DVD Review: Nights in Rodanthe Lacks Sparks

Middle-aged Richard Gere and Diane Lane finding themselves in this "romance" more than each other.
'Nights in Rodanthe'
'Nights in Rodanthe' - Warner Home Video
C. Robert Cargill

There's just something about a Nicholas Sparks adaptation that sends women to the theaters and guys running for the hills.

You see, Sparks drives critics up the wall. He writes some of the most patently cliché and predictable works of romantic fiction the world has ever known. But does so in a manner that makes people fall in love time and again. Every single one of them ends the same way -- with you crying. Oh, yeah. And somebody dies. Somebody always dies. It's the Nicholas Sparks way. You have better odds surviving as a character in a survival horror film than you do as the romantic lead in a Sparks novel. And you can bet your bottom that you won't survive in the adaptation either. He writes tales of sweeping, epic, immortal love -- and then kills someone, tragically. Sometimes it feels a bit over the top like in Message in a Bottle. Other times it winds up being one of the greatest romances of a generation, like The Notebook.

The problem with Nights in Rodanthe isn't that it's a Nicholas Sparks adaptation. It's that it feels far too much like it's trying to be a Nicholas Sparks adaptation, almost as if Sparks is aping himself and painting by numbers to add in new characters to old story elements. What works best in his stories are his new takes of the genre, his new spins on old romantic devices. Tracking down the writer of a love letter; reading the story of how you fell in love with your Alzheimer-patient wife with the hopes that she'll remember; as a trouble teen, falling in love with a dying girl and setting out to make the rest of her life magical ... these are stories that break your heart.

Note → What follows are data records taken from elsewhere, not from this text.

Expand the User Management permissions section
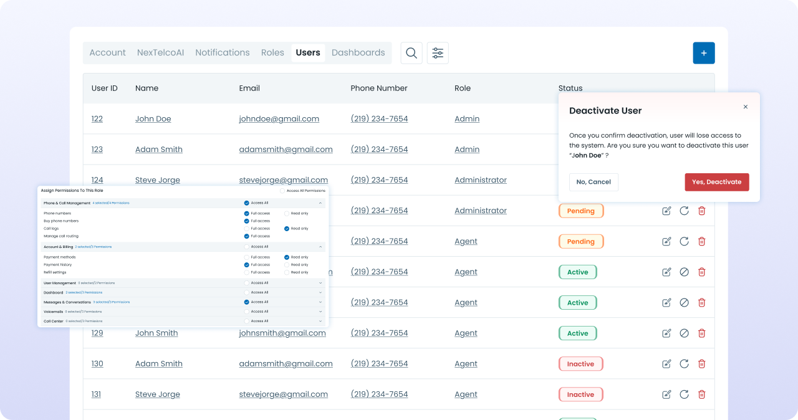The width and height of the screenshot is (798, 420). coord(320,283)
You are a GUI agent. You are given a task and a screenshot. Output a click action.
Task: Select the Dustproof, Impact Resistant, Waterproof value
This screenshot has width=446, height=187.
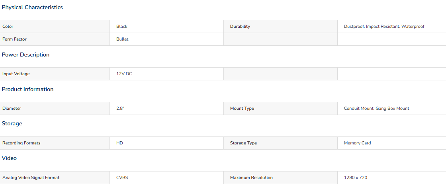384,26
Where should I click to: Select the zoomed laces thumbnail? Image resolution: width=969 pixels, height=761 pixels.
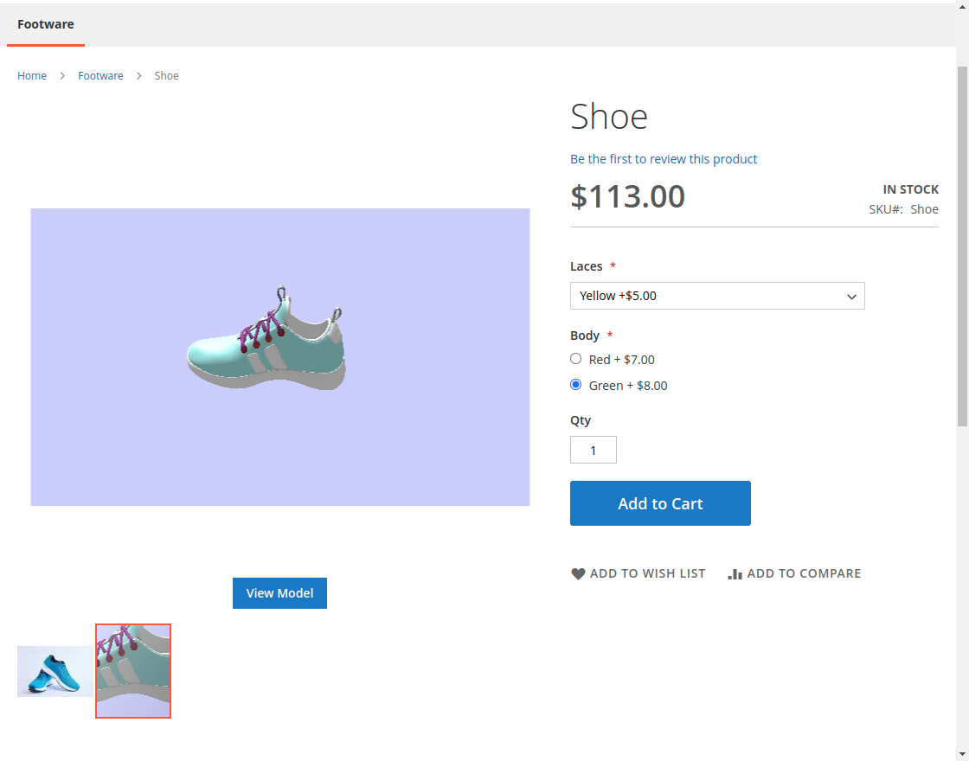[x=132, y=671]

Nights in Rodanthe, on the other hand, is the story of a separated, cheated-on mother of two who spends a magical weekend in a house on the beach with a doctor searching for himself. And then they fall in love. Sparks sans the gimmick just feels like going through the motions.

You know every beat of this story before it happens and none of it is powerful or memorable enough to really leave a dent. Is it sweet? Well acted? Well intentioned? Yep, on all counts. It's just a predictable love story without the magical glue that usually holds these adaptations together. Both Diane Lane and Richard Gere are fantastic, but their chemistry is one more in line with two people healing one another than of two people passionately falling in love. And while that sells the film's central message about the healing power of love, it makes it hard to fall in love along with them.

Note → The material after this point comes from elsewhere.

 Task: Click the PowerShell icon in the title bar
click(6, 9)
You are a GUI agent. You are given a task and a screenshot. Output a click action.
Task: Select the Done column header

Which leads to the film's final problem: the fact the it spends the bulk of its time on the love affair between Gere and Lane. When all is said and done the film seems to be more about two parents rediscovering themselves and their children. Had more time been spent on developing these relationships and stories, the film could have left a greater impact. Instead, it's a meandering love story that warns you well in advance that something is about to happen, and unfortunately, you can tell exactly what that something is. It's not a bad movie, just not one playing in the same league of the other Sparks' classics.

Nights in Rodanthe is available on an extras-free disc from Warner Home Video. Nicholas Sparks' classic The Notebook, in a super-special edition, is also available now.